Characteristics of Thai agrammatic speech

Wilasinee Siriboonpipattana*, Lyndsey Nickels, Roelien Bastiaanse

*Corresponding author for this work

Research output: Contribution to journalArticlepeer-review

Abstract

Background: Agrammatic speech is characterized by reduced speech rate, reduced utterance length and lack of grammatical complexity, with grammatical morphemes often omitted or substituted. At the word level, verbs have been argued to be particularly vulnerable: agrammatic speakers produce fewer verbs or use a less diverse range of verbs than unimpaired speakers and the use of finite verbs is compromised. However, this description is based on agrammatic narrative speech from languages that express Tense, Aspect and Agreement through verb inflection. To date, a few studies have described narrative speech in a language without verb inflection (e.g., Standard Indonesian). Thai is another language that does not use verb inflection but uses constructions with serial verbs.
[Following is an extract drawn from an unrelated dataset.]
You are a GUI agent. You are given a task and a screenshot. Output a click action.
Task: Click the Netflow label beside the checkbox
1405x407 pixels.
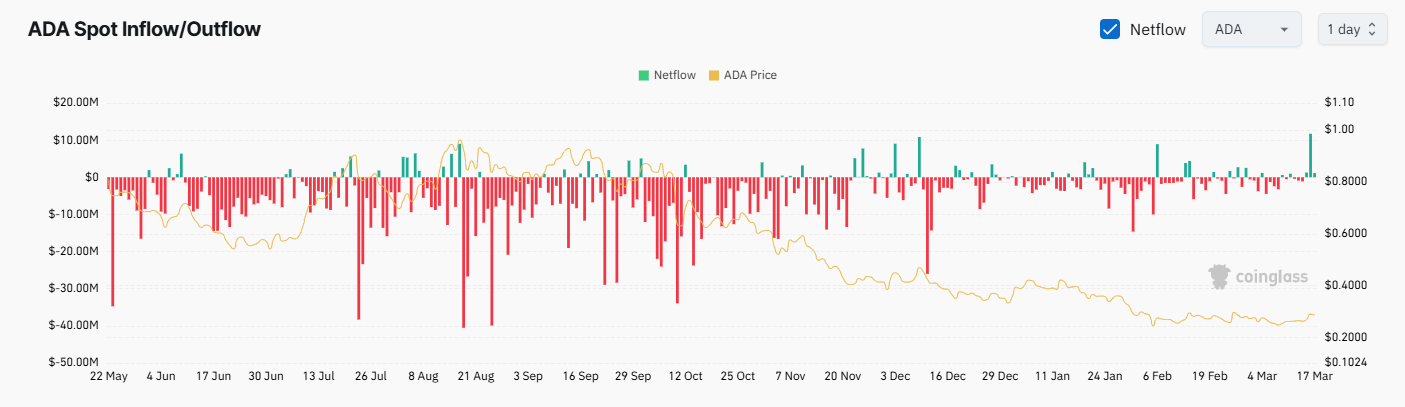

Another typical feature of Thai, which has not been investigated in agrammatic speakers, is the use of particles to express politeness, although agrammatic speakers of Standard Indonesian have an impaired use of (different) particles but produce the passive construction (which is a way to express politeness) to a normal extent. 

Aim: The current study aimed to characterize Thai agrammatic speech and to analyse the use of verbs and polite particles. 

Methods: Nine Thai agrammatic and nine non-brain-damaged (NBD) speakers participated in the study. Narrative speech was elicited in a semi-standardized interview and by picture description. First, the presence of general features of agrammatic speech were investigated in Thai: reduced speech rate and utterance length, and lack of grammatical complexity. This was followed by an in-depth analysis of verb and particle production. 

Results: As in other languages, Thai agrammatic speakers talked slowly and with short utterances. However, the use of embedded sentences was normal. They produced fewer verbs, more specifically, their production of the serial verb construction was seriously impaired. Remarkably, the use of polite particles was spared, in fact, the agrammatic speakers produced more of these particles than the NBD speakers, although this may have been influenced by the context. 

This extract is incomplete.